In a time when it would probably be best for us to all shut up and admit that something senseless and difficult to comprehend has taken place, all of us seem to have an opinion, a theory. I’m talking of course about the shootings in Colorado early this morning.
I tend to try to stay out of conversations/arguments that take place on the interwebs, but there is emphasis on the word “try” for a reason. I like to debate, and if I feel that the addition of my voice to the conversation might actually add something clarifying to the dialogue, I will jump in. Plus, I have a graduate degree in Rhetoric, so I feel I have a pretty good grasp on what’s going on and when someone is committing a debate “no no.” So, essentially, I sometimes play debate cop.
I cautiously jumped into a Facebook debate this morning regarding gun control. While a friend was arguing for the need for gun control and what she sees as unnecessary protection of gun ownership, a friend of said friend was taking the opposing stance and explaining why he doesn’t feel that outlawing guns is the answer. I happen to stand more closely to the side of the latter argument. I voiced this opinion with some explanation and ethos support. My reasoning for supporting gun rights in general is basically that, as we’ve seen, terrorists will easily find a weapon when they want one and that to outlaw guns would put them disproportionately in the hands of criminals, and that doesn’t sound like a solution to me.
I left it at that; I wasn’t attempting to be combative, just to join in an informed debate. And, on top of that, I'm very open to other ideas/opinions on this matter, and am in no way set in my beliefs on the issue. Well, someone I don’t know, another friend of the original friend, came back with this response: "Those who fight for the right of every madman and every criminal to have as many people-killing weapons as they want share moral responsibility for what happened last night—as they will when it happens again."
And with that I had be shot down. Bang bang. Oh…too soon? By the way, before I get too far away from that quotation, I have no idea who originally said it as there was no citation provided. First of all, I’m not sure who fights for madmen and criminals to have guns; I’m pretty sure the current laws already include restrictions against sales of firearms to those documented as mentally disabled. Please do correct me if I’m wrong on that though. Second, I don’t do well with direct attacks to one’s character or moral standing in the middle of a debate about an issue. If I can discuss the issue without losing my emotional shit and pointing fingers at other’s “moral” character, I don’t see why anyone else couldn’t be expected to do the same.

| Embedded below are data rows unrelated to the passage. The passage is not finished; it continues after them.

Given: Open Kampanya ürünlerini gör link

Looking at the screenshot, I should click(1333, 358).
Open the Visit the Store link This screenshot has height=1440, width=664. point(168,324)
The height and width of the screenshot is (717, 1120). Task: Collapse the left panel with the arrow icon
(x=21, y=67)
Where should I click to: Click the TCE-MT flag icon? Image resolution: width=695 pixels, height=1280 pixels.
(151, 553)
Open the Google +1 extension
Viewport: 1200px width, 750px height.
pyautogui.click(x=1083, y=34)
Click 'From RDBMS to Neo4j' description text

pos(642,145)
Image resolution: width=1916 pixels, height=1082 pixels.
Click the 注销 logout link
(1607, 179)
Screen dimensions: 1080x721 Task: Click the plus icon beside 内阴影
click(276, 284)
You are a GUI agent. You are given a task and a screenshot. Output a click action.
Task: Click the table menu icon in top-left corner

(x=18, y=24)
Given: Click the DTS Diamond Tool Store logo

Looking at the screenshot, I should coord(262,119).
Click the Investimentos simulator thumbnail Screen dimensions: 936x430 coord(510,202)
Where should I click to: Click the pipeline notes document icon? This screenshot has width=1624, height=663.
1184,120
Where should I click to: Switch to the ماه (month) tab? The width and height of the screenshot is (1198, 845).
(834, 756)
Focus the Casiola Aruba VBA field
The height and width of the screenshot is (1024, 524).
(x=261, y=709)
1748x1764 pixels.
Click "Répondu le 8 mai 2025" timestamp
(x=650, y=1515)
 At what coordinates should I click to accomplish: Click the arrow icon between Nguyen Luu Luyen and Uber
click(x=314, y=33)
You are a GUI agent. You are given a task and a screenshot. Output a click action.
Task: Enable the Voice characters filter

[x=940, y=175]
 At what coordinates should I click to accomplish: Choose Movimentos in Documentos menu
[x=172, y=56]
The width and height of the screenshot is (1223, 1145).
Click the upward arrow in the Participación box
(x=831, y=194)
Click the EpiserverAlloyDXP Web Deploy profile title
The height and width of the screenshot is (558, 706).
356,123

So I excused myself from the dialogue that I otherwise would have likely continued to participate in; it’s just as well because I realized, once again and inevitably, how useless Facebook debates tend to be. The thing that frustrates me about them, and about any debate in which the character of the opposition is attacked rather than the claims, is that too many people seem primarily concerned with shutting up the people who disagree with them, as if a dissenting opinion is truly a threat to their own wellbeing. I don’t understand this line of thinking because I approach a debate/discussion as a venue for voicing your own opinions and listening to the opinions of others, as a place to try to better understand others’ points of view and to better understand your own. But so many seem to have no interest in refining their beliefs; it takes too much effort and at times may even require you to question yourself. That’s a whole lot of work.
I wonder sometimes if I should be so quick to excuse myself from debates when logical fallacies come into play; I wonder if I should stick it out and try to steer the conversation back to the issue at hand, but to do that would require a direct address of the fallacy presented and an explanation of why and how it was a fallacy. And there are two problems with this kind of scenario: it takes too much time and makes it difficult to ever get back on track (in other words, it’s exhausting), and it makes me feel like I’m teaching (when I’m not getting paid to!). I sometimes don’t mind the latter, but there comes a point where I just want to instruct people to take a Freshman Composition course, preferably mine, so they can learn all the stuff about argument, reasoning, and critical thinking that they should already know.
But that sounds condescending, doesn’t it?
I’d like to hear your thoughts on this and if you have any stories about online debates in which you’ve ventured. Attacks to my character or moral standing? In case I haven’t made this clear, I don’t welcome those. Those are for people who know me.